▸ Required work
Copy out, word for word, every line of the items from the start down through the line containing "Looking at the screenshot, I should coord(140,790).", both ends included.

▸ Source data
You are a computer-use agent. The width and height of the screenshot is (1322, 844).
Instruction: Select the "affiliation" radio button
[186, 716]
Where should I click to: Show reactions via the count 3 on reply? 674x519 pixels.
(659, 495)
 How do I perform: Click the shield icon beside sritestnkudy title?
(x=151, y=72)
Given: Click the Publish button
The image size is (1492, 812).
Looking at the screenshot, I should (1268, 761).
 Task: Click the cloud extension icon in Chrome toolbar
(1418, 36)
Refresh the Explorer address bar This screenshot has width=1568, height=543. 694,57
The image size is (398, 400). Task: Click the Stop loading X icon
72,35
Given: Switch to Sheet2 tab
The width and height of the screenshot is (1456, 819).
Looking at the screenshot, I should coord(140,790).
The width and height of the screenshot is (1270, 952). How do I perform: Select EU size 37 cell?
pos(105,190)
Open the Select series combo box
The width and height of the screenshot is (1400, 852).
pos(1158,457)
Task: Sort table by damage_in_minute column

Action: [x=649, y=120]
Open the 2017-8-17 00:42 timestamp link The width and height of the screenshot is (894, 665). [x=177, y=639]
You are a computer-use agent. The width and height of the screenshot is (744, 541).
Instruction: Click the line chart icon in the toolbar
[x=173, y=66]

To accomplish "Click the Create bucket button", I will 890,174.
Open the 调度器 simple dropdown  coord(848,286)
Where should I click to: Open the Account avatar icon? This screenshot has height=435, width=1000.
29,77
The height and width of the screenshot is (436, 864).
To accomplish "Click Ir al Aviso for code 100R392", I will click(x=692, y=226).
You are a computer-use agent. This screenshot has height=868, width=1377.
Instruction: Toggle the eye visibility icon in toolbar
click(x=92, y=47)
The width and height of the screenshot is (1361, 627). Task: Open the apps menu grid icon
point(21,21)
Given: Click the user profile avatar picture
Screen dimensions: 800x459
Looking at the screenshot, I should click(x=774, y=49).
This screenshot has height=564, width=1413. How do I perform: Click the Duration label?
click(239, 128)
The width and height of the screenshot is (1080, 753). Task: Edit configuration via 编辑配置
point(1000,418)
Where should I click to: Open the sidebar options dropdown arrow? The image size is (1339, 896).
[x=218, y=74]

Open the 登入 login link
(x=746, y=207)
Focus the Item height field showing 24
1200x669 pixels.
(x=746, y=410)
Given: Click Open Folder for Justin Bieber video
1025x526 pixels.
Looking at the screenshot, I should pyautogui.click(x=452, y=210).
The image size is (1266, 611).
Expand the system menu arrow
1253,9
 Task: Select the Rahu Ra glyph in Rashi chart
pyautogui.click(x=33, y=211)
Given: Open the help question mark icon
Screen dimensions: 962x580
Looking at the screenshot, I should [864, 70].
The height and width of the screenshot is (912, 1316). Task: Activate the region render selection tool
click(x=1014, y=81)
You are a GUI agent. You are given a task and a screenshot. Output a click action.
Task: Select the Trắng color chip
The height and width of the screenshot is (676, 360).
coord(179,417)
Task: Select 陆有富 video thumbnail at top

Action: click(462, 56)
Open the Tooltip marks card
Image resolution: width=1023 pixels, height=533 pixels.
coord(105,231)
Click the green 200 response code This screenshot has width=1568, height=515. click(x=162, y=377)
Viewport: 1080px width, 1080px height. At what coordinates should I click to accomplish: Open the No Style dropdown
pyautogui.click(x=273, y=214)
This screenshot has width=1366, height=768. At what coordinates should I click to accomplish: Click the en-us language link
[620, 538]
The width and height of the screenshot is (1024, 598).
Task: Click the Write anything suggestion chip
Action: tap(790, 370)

▸ The reply
You are a computer-use agent. The width and height of the screenshot is (1322, 844).
Instruction: Select the "affiliation" radio button
[186, 716]
Where should I click to: Show reactions via the count 3 on reply? 674x519 pixels.
(659, 495)
 How do I perform: Click the shield icon beside sritestnkudy title?
(x=151, y=72)
Given: Click the Publish button
The image size is (1492, 812).
Looking at the screenshot, I should (1268, 761).
 Task: Click the cloud extension icon in Chrome toolbar
(1418, 36)
Refresh the Explorer address bar This screenshot has width=1568, height=543. 694,57
The image size is (398, 400). Task: Click the Stop loading X icon
72,35
Given: Switch to Sheet2 tab
The width and height of the screenshot is (1456, 819).
Looking at the screenshot, I should coord(140,790).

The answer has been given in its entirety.